Security was heightened, but no threats materialized.

The festival’s most hotly anticipated documentary did not disappoint, however. The revelations were almost as numerous as the number of lawyers HBO Documentary Films hired to vet the movie (160).

The scathing exposé directed by Alex Gibney (The Armstrong Lie) is based on Lawrence Wright’s riveting 2013 bestseller.

Among the bombshells asserted by eight former church members: Scientology intentionally broke up Tom Cruise and Nicole Kidman; it tortured some of its members in a prison known as “the hole” and subjected others to hard labor; it harassed those who left the organization and forced their family members to cut off all contact.

The film offers an intimate portrait of founder L. Ron Hubbard (or LRH as he’s referred to by members) and follows the rise of current leader David Miscavige, alleging his misuse of power and that he physically abused several members.

The film also claims that Hubbard beat and threatened his first wife and kidnapped their daughter, leaving her in Cuba in the care of a mentally disabled woman. It also detailed Hubbard’s elaborate cosmology incorporating space aliens, invading spirits, volcanoes and other elements that his sci-fi writing had contained.

One of the former members interviewed, Marty Rathbun, was the second highest-ranking church official before he defected. He alleged that Miscavige didn’t approve of Kidman because her father is a well-known psychologist in Australia, and Scientology vehemently opposes psychiatry and psychology.

The film goes on to explore the close friendship between Miscavige and Cruise, and questions whether Cruise is aware of church abuses. The filmmaker essentially calls upon Cruise to renounce Scientology in order to put a stop to the abuses.

It also alleges that another high-profile member, John Travolta, won’t leave the church out of fear that his personal life will be exposed. Reams of information are kept on each member as they go through the process of “auditing” in order to become “clear” of all problems, worries and bad memories.

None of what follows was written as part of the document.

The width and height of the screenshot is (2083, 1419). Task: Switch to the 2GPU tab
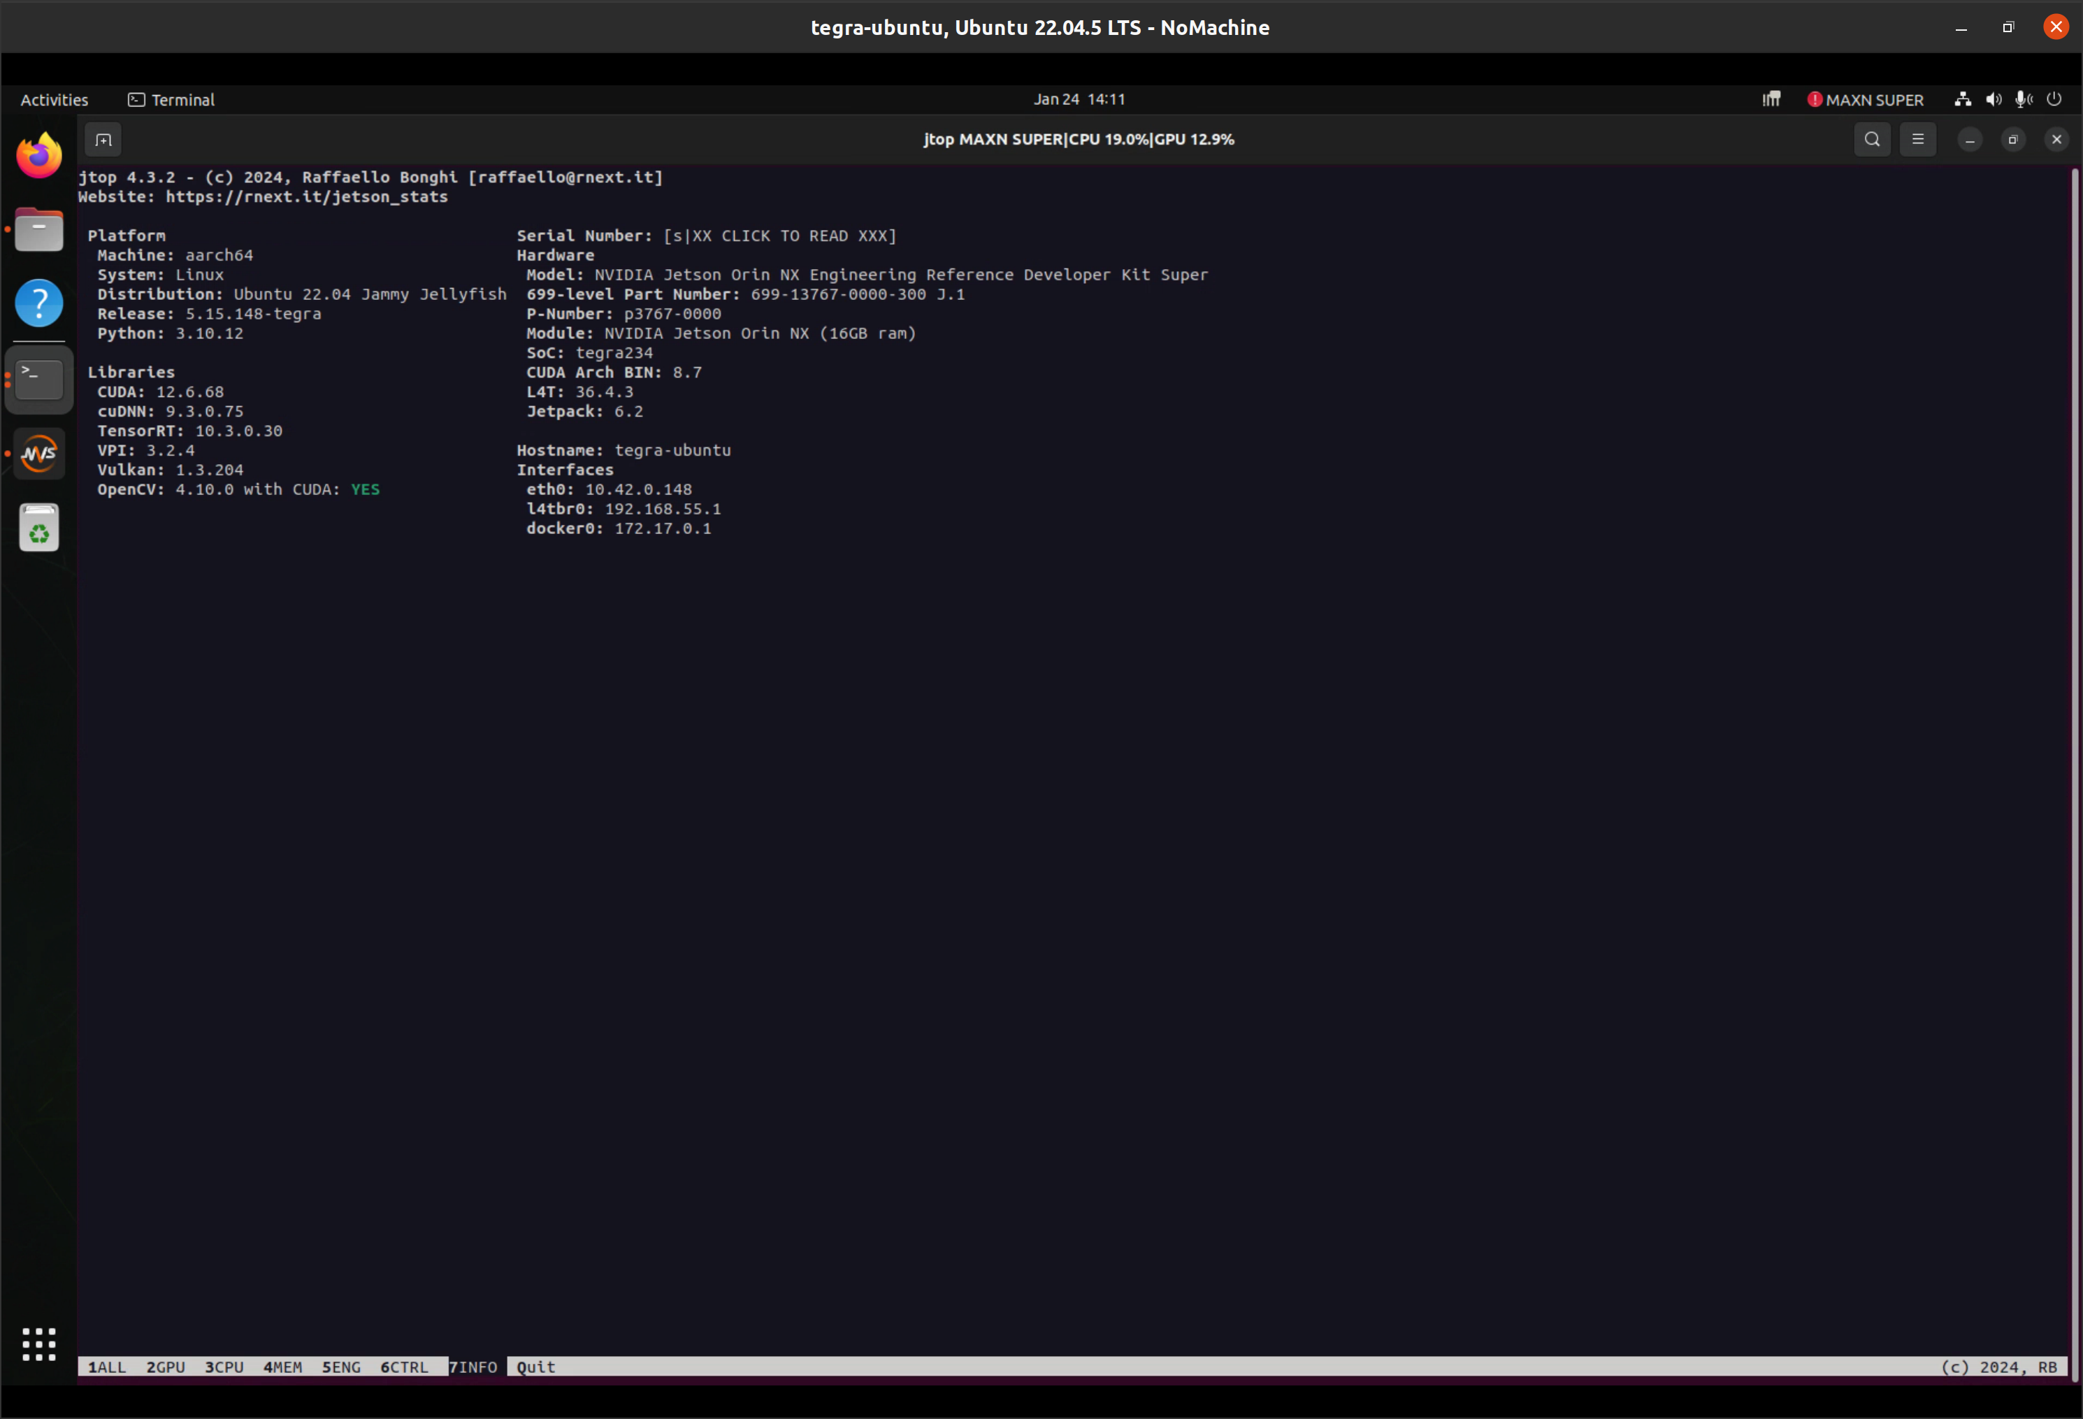point(166,1367)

Spanky Taylor, a former publicist and friend of Travolta, details how her infant daughter was taken away from her and left in a urine-soaked crib and unsanitary, fly-infested conditions. Meanwhile, Taylor was forced to do arduous physical labor while she was pregnant. Fed up, Taylor took her child and escaped from the church. She attended the premiere with her daughter Vanessa, now grown, whom Gibney called “the stolen baby.”

Several of the former members who spoke out in the documentary — and also in Wright’s book — were on hand for the Sunday premiere, and drew a standing ovation.

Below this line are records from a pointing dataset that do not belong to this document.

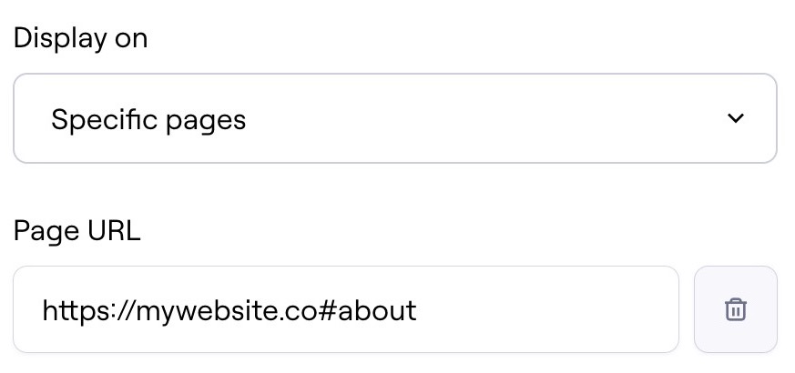The width and height of the screenshot is (795, 373).
Task: Click the trash icon beside the URL
Action: click(735, 309)
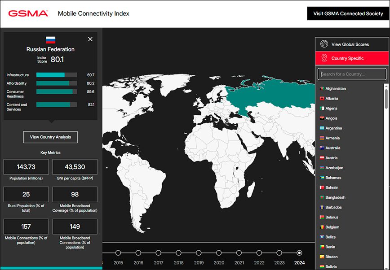This screenshot has height=270, width=390.
Task: Open View Country Analysis
Action: pos(50,137)
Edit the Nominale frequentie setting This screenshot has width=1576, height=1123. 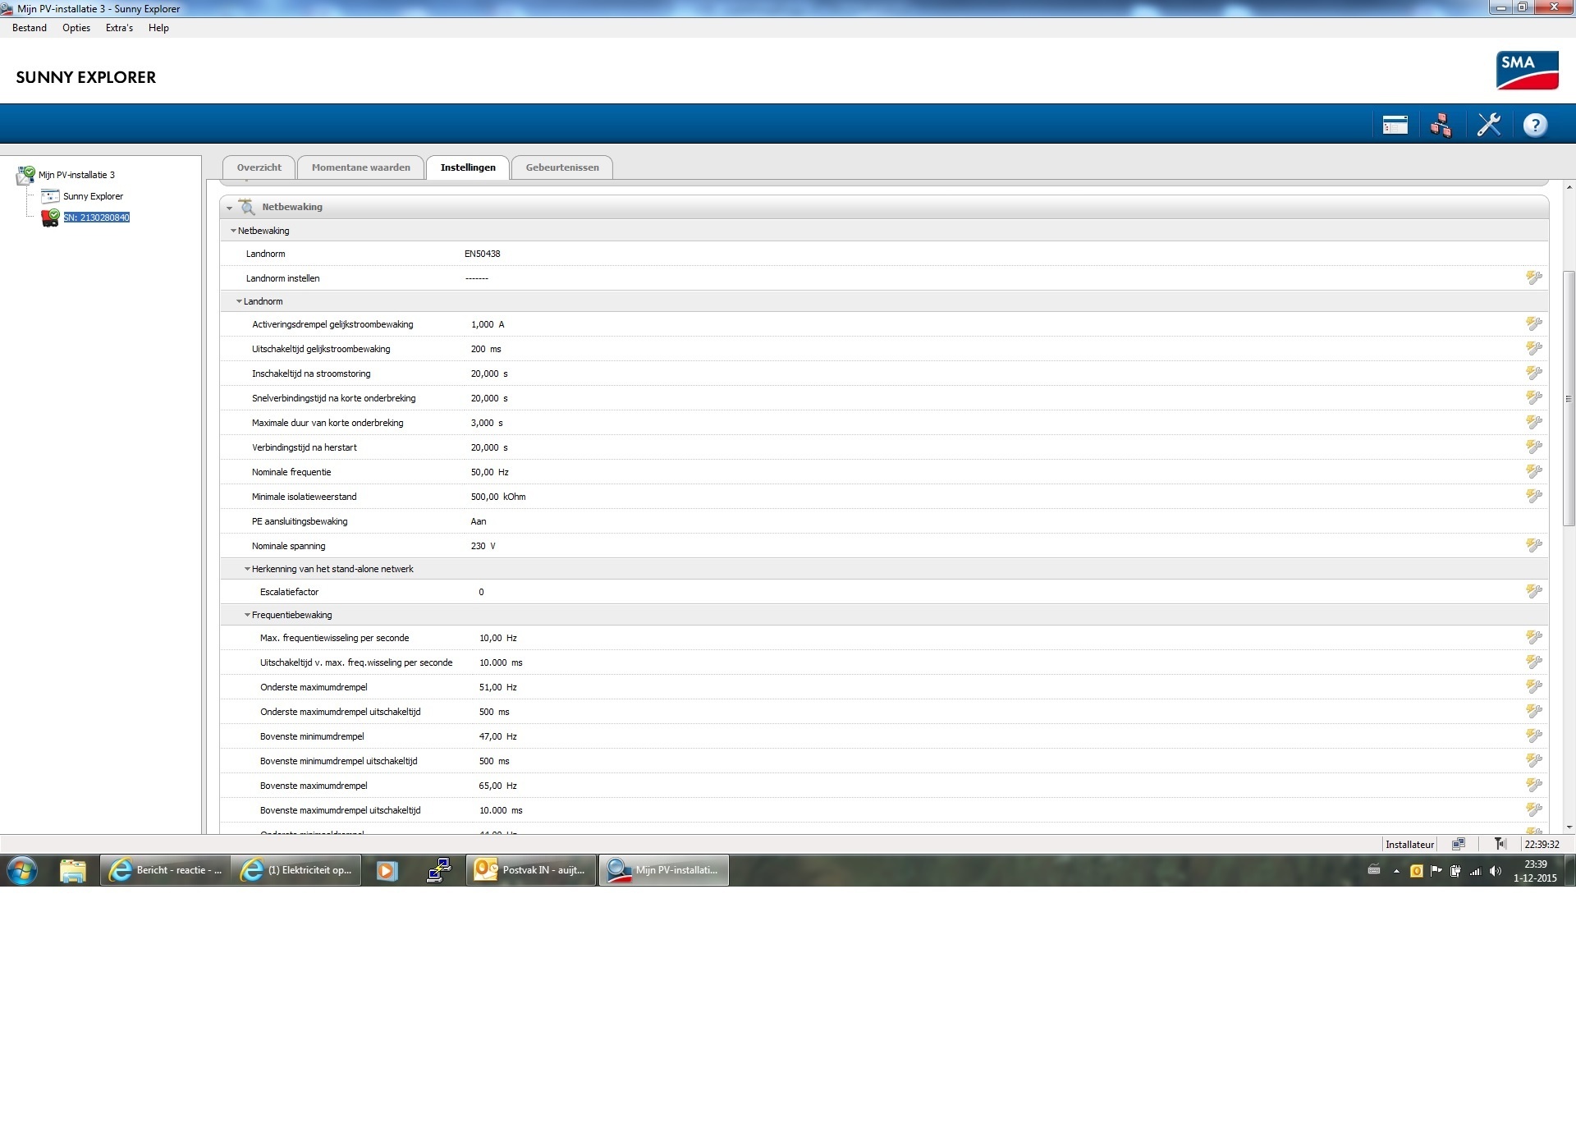[x=1533, y=471]
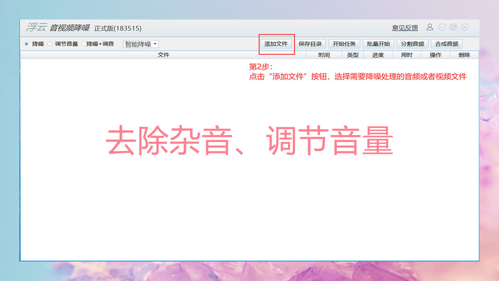The image size is (499, 281).
Task: Click the 用时 column header
Action: [x=405, y=55]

“You’re so thoroughly indoctrinated, deluded and not questioning anything because (Hubbard) had all the answers,” said Taylor. “So you continue to believe all the nonsense.”

Gibney said he has received “many cards and letters” from Scientology’s lawyers.

“The kinds of threats that I’ve received, and Alex as a filmmaker, have been predominantly legal and they have been manifold,” said Wright. “But nothing compared to what the people who were in the church suffered.”

Wright lauded those who spoke out in the documentary. “I want to emphasize what a tremendous amount of courage it took for people to come out,” he said. “The goal was to get as many people to talk so they’d feel safe in numbers.”

The film reveals the church to have fewer than 50,000 members worldwide but more than $1 billion in assets.

The former members interviewed, including screenwriter Paul Haggis and others high up in the organization, described how they turned over vast sums of money to the church. They used terms like ”brainwashing” and each expressed remorse and chagrin over their involvement with the organization, which was granted church status by the IRS in 1993, making it tax-exempt.

Scientology’s fight against the IRS was detailed, as was a lavish celebration thrown by Miscavige and Scientology officials when the “war” with the federal government ended in the group’s victory.

The film also featured moving emotional testimony from a lifelong member who had achieved the highest status in the church but left when her son was labeled “a suppressive person.” The organization demanded that her daughter, still a member, and granddaughter, cut off all contact.

“The hope of this film is that it will raise public awareness,” said Gibney.

Going Clear is scheduled to air on HBO later this year.